Viel Lob zum Abschied

Anna Veith gelang im Super-G ein traumhafter Lauf, sie führte, alle Favoritinnen waren schon im Ziel und hinter ihr geblieben. Die Österreicherin gab bereits Siegerinterviews – und wurde dann doch noch aus ihren Träumen gerissen. Die Tschechin Ester Ledecka, die parallel zur Skikarriere auch im Snowboard Weltspitze ist, entriss Veith noch das sicher geglaubte Gold. Mit einem Vorsprung von eben dieser einen Hundertstelsekunde. „Bei so knappen Entscheidungen fragt man sich manchmal, wieso passieren die“, sinniert Anna Veith nun – ruft sich dann aber schnell zur Ordnung: „In diesen Momenten muss ich mich mahnen.“

Die Karriere der 30-Jährigen, die unter deren Mädchenname Fenninger begann, ist schließlich keine Laufbahn der verpassten Chancen. Im Gegenteil.

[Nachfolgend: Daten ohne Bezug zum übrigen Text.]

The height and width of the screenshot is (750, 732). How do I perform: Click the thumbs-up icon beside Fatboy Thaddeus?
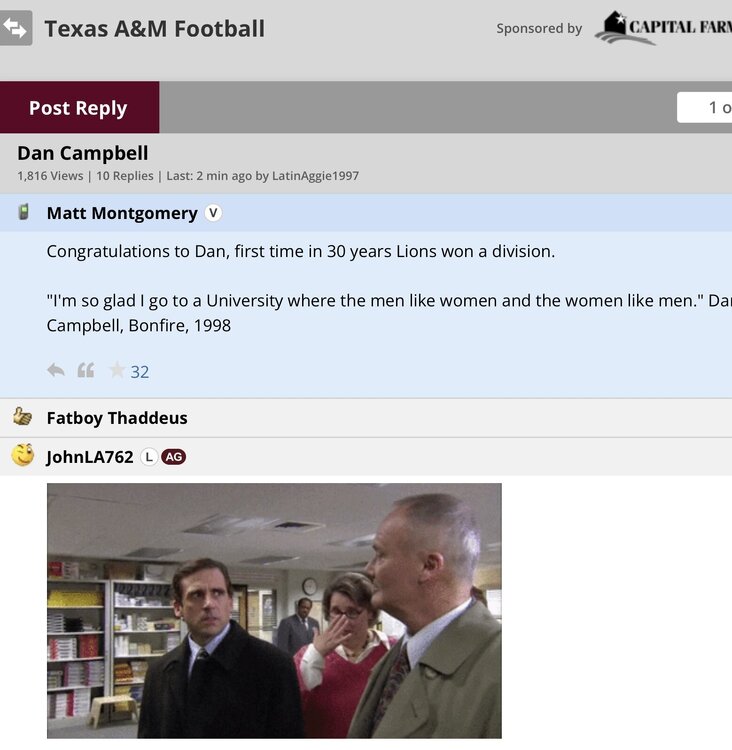[x=23, y=417]
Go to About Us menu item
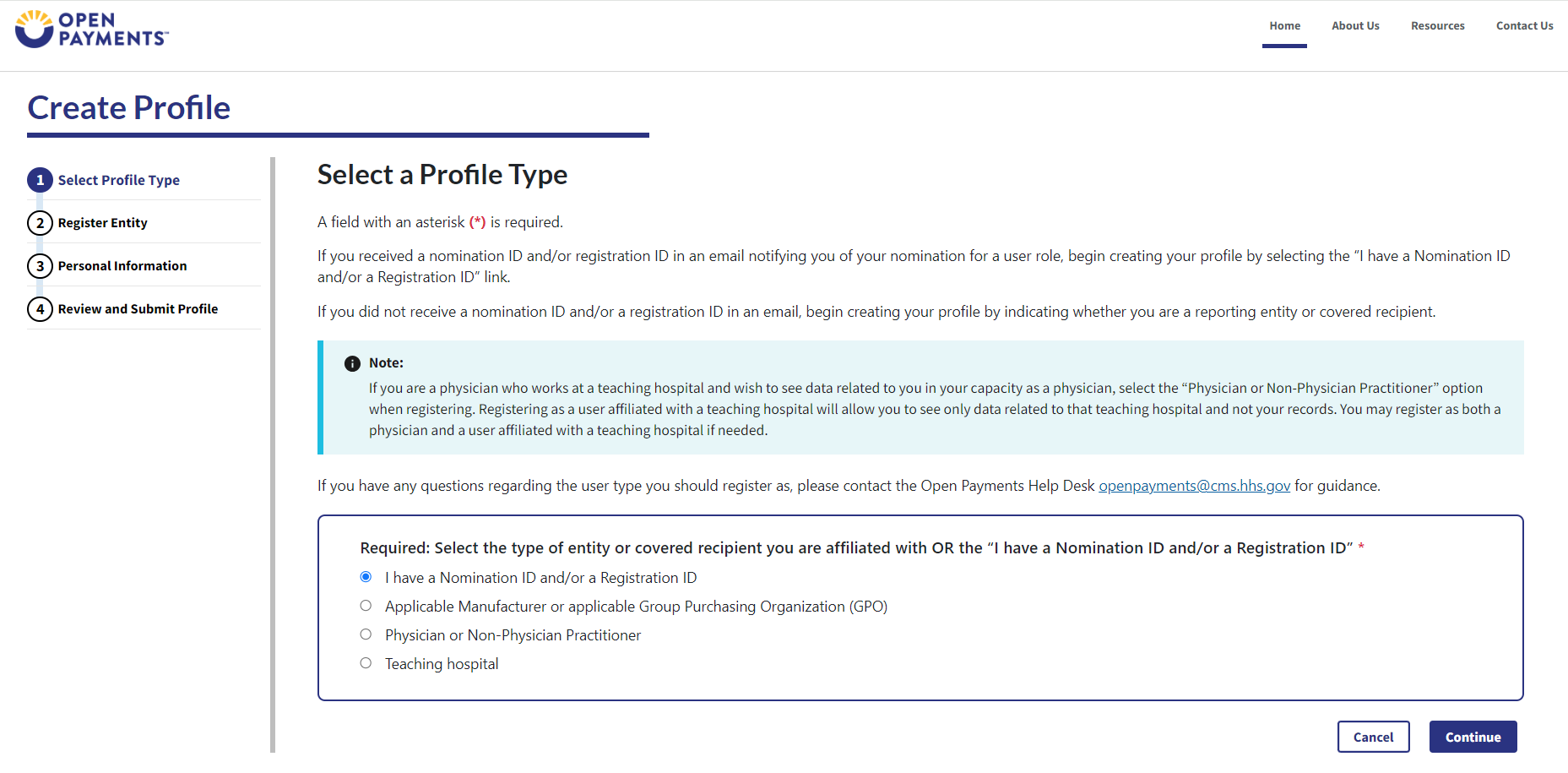The image size is (1568, 773). pyautogui.click(x=1355, y=26)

Als „eine der Erfolgreichsten aller Zeiten“, rühmt sie der österreichische Bundespräsident Alexander Van der Bellen. „Allergrößte Wertschätzung und Hochachtung“ sendet Marcel Hirscher und Veiths langjährige Konkurrentin Lara Gut-Behrami blickt über das Sportliche hinaus: „Du bis ein unglaublicher Mensch.“ Der nun abseits der Pisten Fuß fassen möchte.

„Zuhause Wurzeln schlagen“

„Mein Herz und mein Kopf sagen mir, dass es Zeit ist, etwas anderes zu tun“, sagt Anna Veith, „es ist Zeit, dass ich zuhause Wurzeln schlagen kann.“ Seit 2016 ist sie mit dem früheren Snowboarder Manuel Veith verheiratet, über den Kinderwunsch hat sie bereits sinniert. Die Nachwuchsfrage stellt sich aber auch in jenem Lebensraum, den Österreichs Liebling nun verlässt.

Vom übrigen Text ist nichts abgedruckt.